--- start of Extracted entries ---
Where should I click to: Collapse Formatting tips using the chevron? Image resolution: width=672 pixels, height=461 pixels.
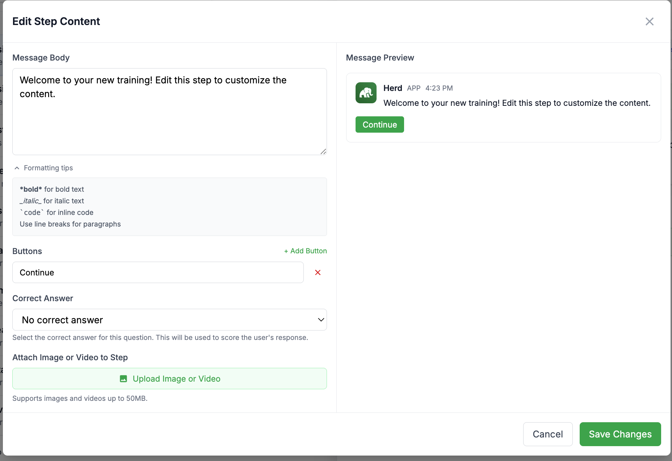17,168
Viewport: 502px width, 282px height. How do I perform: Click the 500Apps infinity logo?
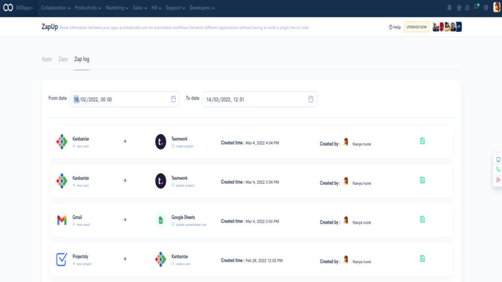[8, 7]
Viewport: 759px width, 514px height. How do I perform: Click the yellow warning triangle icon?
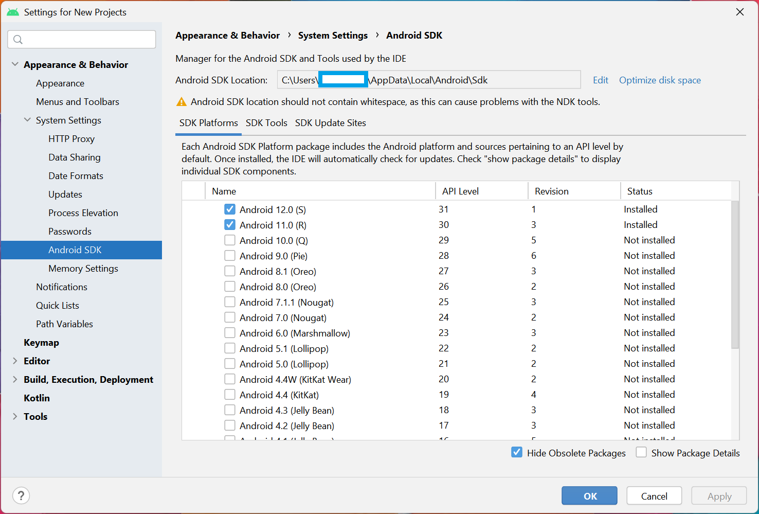pos(182,102)
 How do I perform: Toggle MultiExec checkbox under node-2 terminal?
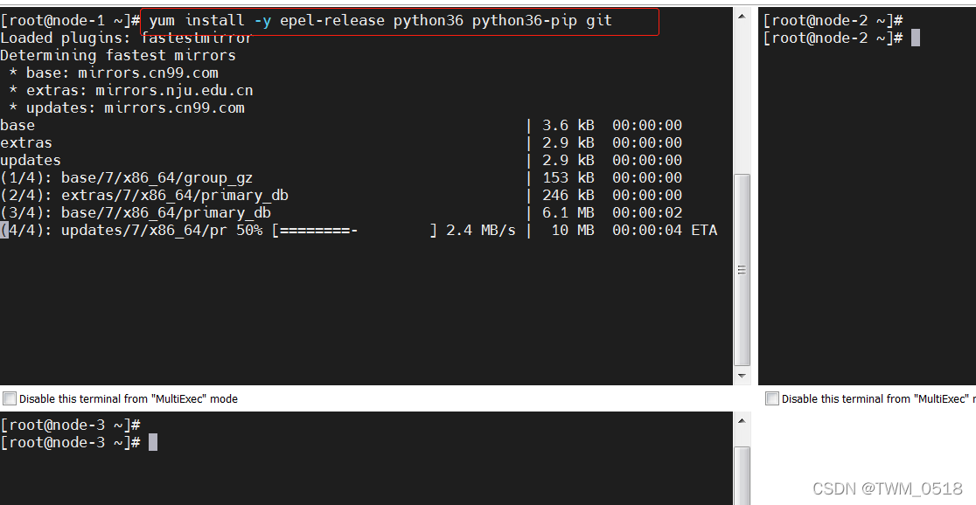(772, 398)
--- end of Extracted entries ---
_Brief_
Please give the records above as a Markdown table with the columns "Row" and "Line", one numbered row per line, skipping blank lines and leaving out the pictures.

_Exercise output_
| Row | Line |
|---|---|
| 1 | Where should I click to: Collapse Formatting tips using the chevron? Image resolution: width=672 pixels, height=461 pixels. |
| 2 | 17,168 |
| 3 | Viewport: 502px width, 282px height. How do I perform: Click the 500Apps infinity logo? |
| 4 | [8, 7] |
| 5 | Viewport: 759px width, 514px height. How do I perform: Click the yellow warning triangle icon? |
| 6 | pos(182,102) |
| 7 |  How do I perform: Toggle MultiExec checkbox under node-2 terminal? |
| 8 | (772, 398) |